**TASK INSTRUCTIONS:** From the line containing "Given: Click the" to the last line of the listing, both included, copy every line exactly and drop the pictures.
#####
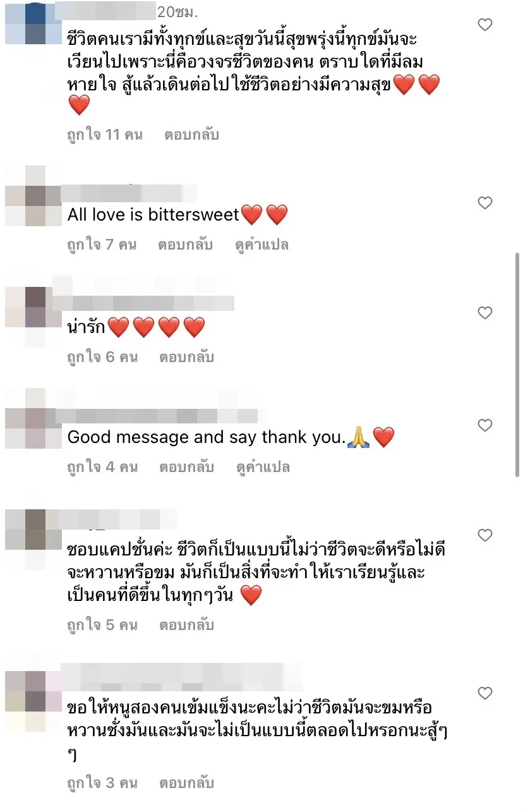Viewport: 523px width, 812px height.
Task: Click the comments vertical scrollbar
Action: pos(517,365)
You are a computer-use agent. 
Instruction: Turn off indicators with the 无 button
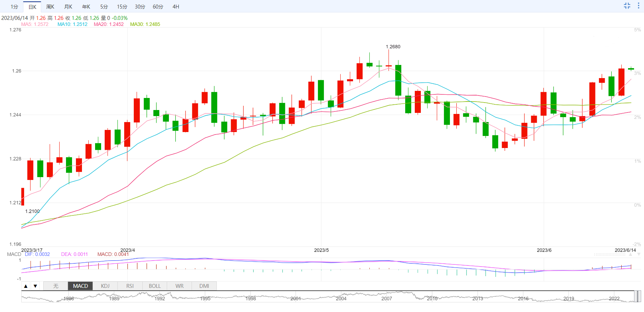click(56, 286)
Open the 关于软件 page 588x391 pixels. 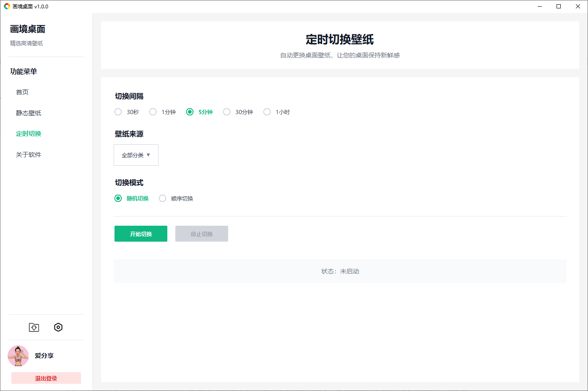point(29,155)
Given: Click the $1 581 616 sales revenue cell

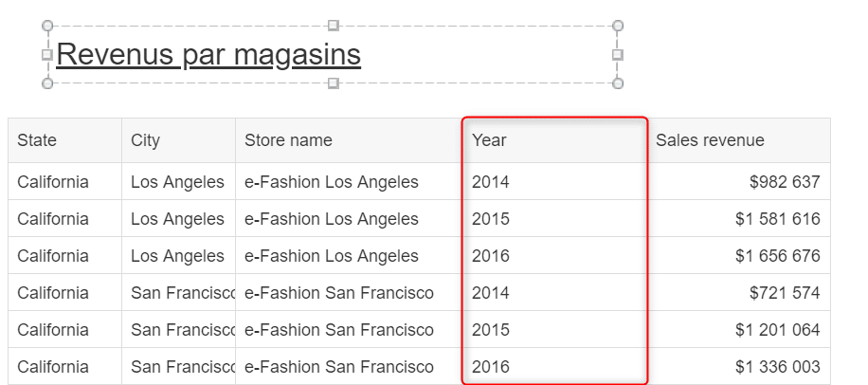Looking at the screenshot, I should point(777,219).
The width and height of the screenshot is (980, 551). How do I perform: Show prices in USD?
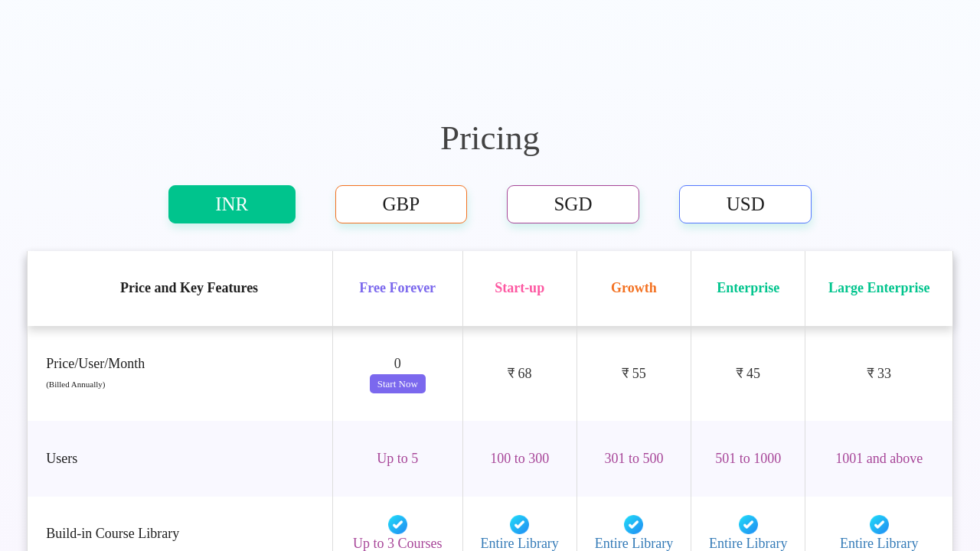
#####
**RESPONSE:**
Given: Click the $1 581 616 sales revenue cell

Looking at the screenshot, I should point(777,219).
The width and height of the screenshot is (980, 551). How do I perform: Show prices in USD?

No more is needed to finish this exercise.